Karima Bennoune is a professor of international law at the University of California–Davis School of Law. She grew up in Algeria and the United States and now lives in northern California. Her father was an outspoken professor at the University of Algiers who faced death threats during the 1990s, but continued speaking out against fundamentalism and terrorism. In writing her groundbreaking book, Your Fatwa Does Not Apply Here: Untold Stories from the Fight Against Muslim Fundamentalism, she set out to meet other people who acted courageously in the face of extremism and to garner greater international support for these heroic trailblazers.
In 2014, Your Fatwa Does Not Apply Here won the Dayton Literary Peace Prize for non-fiction. It was also selected as the best social science book of 2013 by the American Library Association’s Booklist. The first TED talk based on the book—“When People of Muslim Heritage Confront Fundamentalism”—has garnered over 1.35 million views.
Karima Bennoune has also been a consultant on human rights issues for the International Council on Human Rights Policy, the Soros Foundation, the Coalition to Stop the Use of Child Soldiers, and UNESCO. Her human rights field missions have included Afghanistan, Bangladesh, Bosnia, Fiji, Lebanon, Pakistan, South Korea, Thailand, and Tunisia.

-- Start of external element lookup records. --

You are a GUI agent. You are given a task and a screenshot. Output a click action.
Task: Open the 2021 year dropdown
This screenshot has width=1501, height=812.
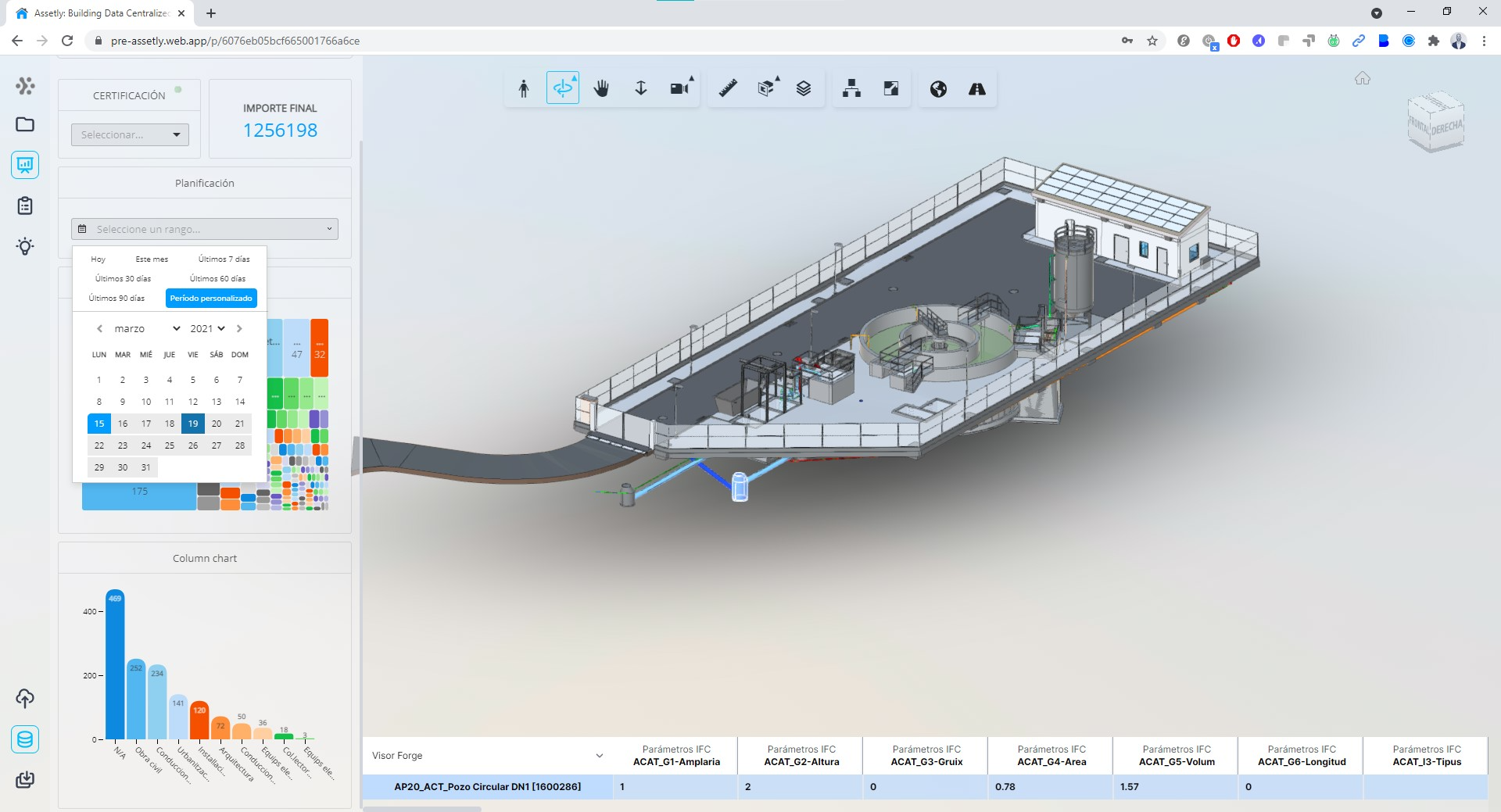coord(207,329)
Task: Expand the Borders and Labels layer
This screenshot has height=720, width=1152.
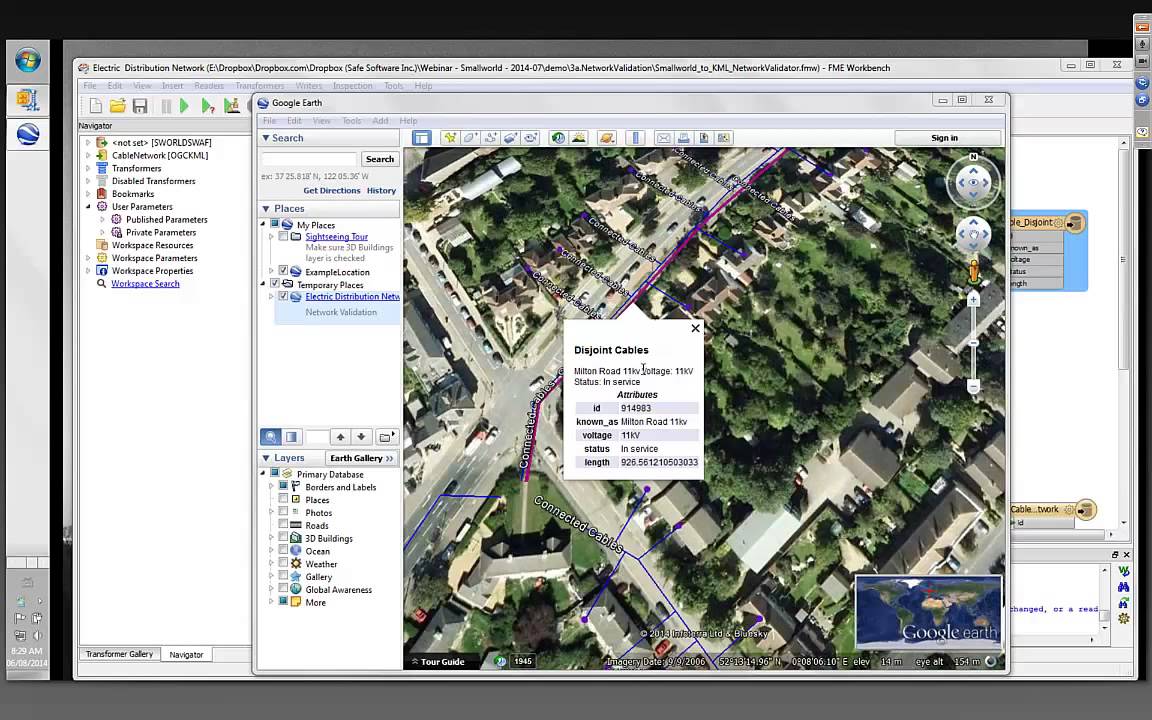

In 2009-2010, she was one of a group of international experts assembled by Leiden University to develop a new set of policy recommendations on counter-terrorism and international law. In October 2011, she acted as an election observer during the Tunisian constituent assembly elections with Gender Concerns International. In 2015, she served as an expert at the African regional summit in Nairobi on countering violent extremism. That same year, she was named United Nations Special Rapporteur in the Field of Cultural Rights.